From Mark's desk: Is the financial market back in balance? (5:01)
A quick video on our latest positioning and views, direct from Chief Investment Officer Mark Haefele.

Thought of the day

The price of Brent crude has reached USD 95/bbl, the highest level since November 2022, amid further evidence of a tightening oil market. It is set to remain undersupplied into the final quarter of 2023, due to solid oil demand and lower production from Saudi Arabia and other OPEC+ member states. That's according to recent reports from top energy agencies, including OPEC's Secretariat along with the International Energy Agency and the US Energy Information Administration.

Our base case is that the oil price will not move past USD 100 a barrel (bbl) on a sustained basis over the next 12 months, since that would likely result in step up in production from US oil producers as well as weaken demand growth next year.

But, we do believe strong fundamentals will support Brent around current levels, within a range of USD 90–100/bbl over the coming months.

Top producers have extended supply cuts and global inventories are falling. Saudi Arabia and Russia announced on 5 September they will extend their extra voluntary supply cuts until the end of the year. Saudi Arabia is curbing its production by an extra 1mbpd, and Russia is reducing its crude exports by 0.3mbpd. Both countries will review their voluntary cuts on a monthly basis and, if changes in market fundamentals warrant it, they could cut or add production. Meanwhile, US oil production growth is likely to slow down as result of lower drilling activity in recent months.

Global visible oil inventories (crude and refined products) fell sharply by 76.3 million barrels (mb) in August and are now standing at the lowest level since July 2022, according to the International Energy Agency.

Demand remains solid. Global oil demand stands at a record 103 million barrels a day, having benefited from the reopening of China and solid demand growth in India, the second- and third-largest oil consumers, respectively. Although we expect the rise in demand to slow back to the long-term growth rate of around 1.2 mbpd in 2024, demand will continue to rise, in our view.

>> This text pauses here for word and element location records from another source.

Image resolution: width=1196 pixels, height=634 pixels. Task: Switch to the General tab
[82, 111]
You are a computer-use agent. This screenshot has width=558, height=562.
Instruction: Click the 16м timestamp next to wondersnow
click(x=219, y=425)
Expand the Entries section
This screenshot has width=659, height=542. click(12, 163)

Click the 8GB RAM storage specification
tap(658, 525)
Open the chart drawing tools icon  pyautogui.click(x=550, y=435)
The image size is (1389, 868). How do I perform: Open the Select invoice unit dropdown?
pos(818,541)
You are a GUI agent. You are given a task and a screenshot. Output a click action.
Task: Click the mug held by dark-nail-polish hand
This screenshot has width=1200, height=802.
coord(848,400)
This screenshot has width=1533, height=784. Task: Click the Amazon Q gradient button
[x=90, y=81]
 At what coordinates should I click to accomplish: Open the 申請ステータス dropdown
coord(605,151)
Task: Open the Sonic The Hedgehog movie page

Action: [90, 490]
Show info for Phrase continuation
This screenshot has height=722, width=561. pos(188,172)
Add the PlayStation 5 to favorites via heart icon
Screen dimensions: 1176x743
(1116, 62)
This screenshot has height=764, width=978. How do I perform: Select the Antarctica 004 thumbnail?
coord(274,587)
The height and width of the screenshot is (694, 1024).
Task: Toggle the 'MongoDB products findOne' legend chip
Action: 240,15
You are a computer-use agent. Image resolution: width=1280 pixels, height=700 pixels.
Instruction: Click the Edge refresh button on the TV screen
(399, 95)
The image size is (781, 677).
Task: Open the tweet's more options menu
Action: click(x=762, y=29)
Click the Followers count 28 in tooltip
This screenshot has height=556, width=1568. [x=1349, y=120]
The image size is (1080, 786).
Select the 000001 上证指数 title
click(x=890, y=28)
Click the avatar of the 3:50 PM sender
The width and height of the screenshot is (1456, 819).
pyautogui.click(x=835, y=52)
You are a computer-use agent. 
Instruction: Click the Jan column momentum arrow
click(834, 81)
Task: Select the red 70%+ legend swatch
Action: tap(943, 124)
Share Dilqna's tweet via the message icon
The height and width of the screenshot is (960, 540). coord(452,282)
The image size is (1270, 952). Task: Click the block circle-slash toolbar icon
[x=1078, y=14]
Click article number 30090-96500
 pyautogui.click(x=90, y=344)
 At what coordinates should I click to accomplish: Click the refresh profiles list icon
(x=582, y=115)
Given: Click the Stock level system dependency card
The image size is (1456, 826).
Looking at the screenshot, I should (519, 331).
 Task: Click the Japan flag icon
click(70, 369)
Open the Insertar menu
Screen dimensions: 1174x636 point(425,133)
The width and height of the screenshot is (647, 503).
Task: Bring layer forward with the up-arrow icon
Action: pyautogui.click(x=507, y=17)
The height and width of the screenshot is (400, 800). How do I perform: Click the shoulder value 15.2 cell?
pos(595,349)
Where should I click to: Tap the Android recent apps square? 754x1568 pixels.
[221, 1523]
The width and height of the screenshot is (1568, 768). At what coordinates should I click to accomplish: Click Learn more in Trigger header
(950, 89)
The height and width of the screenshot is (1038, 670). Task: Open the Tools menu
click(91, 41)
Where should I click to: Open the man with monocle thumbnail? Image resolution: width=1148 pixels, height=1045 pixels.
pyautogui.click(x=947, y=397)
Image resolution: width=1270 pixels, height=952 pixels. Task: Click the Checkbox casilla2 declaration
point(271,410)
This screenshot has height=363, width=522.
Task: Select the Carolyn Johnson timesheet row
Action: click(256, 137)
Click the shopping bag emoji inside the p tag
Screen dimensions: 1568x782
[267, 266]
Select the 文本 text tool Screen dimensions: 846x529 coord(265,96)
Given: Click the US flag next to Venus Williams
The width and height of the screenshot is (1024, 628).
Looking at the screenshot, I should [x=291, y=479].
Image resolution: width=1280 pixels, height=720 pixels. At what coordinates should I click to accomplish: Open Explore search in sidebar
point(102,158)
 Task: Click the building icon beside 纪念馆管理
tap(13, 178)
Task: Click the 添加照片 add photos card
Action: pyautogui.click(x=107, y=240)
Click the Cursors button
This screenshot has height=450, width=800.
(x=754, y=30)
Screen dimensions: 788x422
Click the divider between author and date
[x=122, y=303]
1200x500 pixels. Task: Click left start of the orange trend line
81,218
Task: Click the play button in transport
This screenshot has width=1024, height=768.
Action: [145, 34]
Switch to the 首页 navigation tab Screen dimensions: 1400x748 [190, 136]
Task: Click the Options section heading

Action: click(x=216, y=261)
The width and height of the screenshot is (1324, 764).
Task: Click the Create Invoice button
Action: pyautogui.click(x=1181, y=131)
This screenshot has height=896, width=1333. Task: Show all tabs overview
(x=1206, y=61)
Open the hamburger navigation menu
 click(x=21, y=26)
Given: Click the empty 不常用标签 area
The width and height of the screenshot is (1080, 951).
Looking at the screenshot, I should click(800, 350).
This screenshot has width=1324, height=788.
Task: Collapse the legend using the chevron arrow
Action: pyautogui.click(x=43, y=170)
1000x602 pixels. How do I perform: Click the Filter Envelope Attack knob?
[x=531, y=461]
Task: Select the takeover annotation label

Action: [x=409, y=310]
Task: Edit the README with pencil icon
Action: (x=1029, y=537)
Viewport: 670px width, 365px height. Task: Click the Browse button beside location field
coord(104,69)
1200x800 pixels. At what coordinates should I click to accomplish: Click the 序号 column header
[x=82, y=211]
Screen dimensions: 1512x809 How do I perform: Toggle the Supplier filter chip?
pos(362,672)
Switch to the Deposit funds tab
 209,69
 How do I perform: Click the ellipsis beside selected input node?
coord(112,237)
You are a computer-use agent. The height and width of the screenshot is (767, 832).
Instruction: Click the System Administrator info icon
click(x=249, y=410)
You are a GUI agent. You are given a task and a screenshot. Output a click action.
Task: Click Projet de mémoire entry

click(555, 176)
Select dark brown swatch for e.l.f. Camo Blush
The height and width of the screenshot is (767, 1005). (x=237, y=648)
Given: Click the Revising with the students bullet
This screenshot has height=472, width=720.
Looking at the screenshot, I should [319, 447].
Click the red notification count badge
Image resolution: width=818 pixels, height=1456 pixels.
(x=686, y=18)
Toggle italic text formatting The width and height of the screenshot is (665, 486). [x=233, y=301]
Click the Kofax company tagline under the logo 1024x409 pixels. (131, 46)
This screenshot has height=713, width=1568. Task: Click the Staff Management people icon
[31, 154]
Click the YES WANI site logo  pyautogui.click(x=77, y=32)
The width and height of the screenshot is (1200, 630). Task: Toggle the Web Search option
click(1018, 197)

This week, Saudi energy minister Prince Abdulaziz bin Salman al Saud said the jury is still out on the outlook for Chinese oil demand, European growth, and what central bankers will do next. His comments suggest that Saudi Arabia will only increase supplies when it believes the oil market is sufficiently stable to warrant this move, including when global oil inventories are lower than at present. With OPEC+ focusing on a “precautious, proactive, and preemptive” approach, the group is likely closely monitoring incoming data from China, whose economic recovery remains a concern, and the impact aggressive monetary policy tightening may have on economic activity in Europe and the US. Based on the current demand/supply situation, we anticipate a market deficit of more than 1.5mbpd in the fourth quarter of this year.

Financial investors are adding exposure, providing an additional support for prices. A tightening oil market and higher roll returns from backwardation is likely drawing investors to crude oil. Brent’s six-month contract is about USD 5/bbl cheaper than the first-month contract versus USD 0–1/bbl during the first half of 2023. This backwardation structure can benefit investors as they roll one contract to the next.

So, we believe oil can sustain its rally, which has taken Brent roughly 30% higher since the recent low in late June. We retain our year-end target of USD 95/bbl. We reiterate our recommendations for risk-taking investors to add long exposure via longer-dated Brent contracts, or to sell Brent’s downside price risks. We also like energy equities in our global strategy.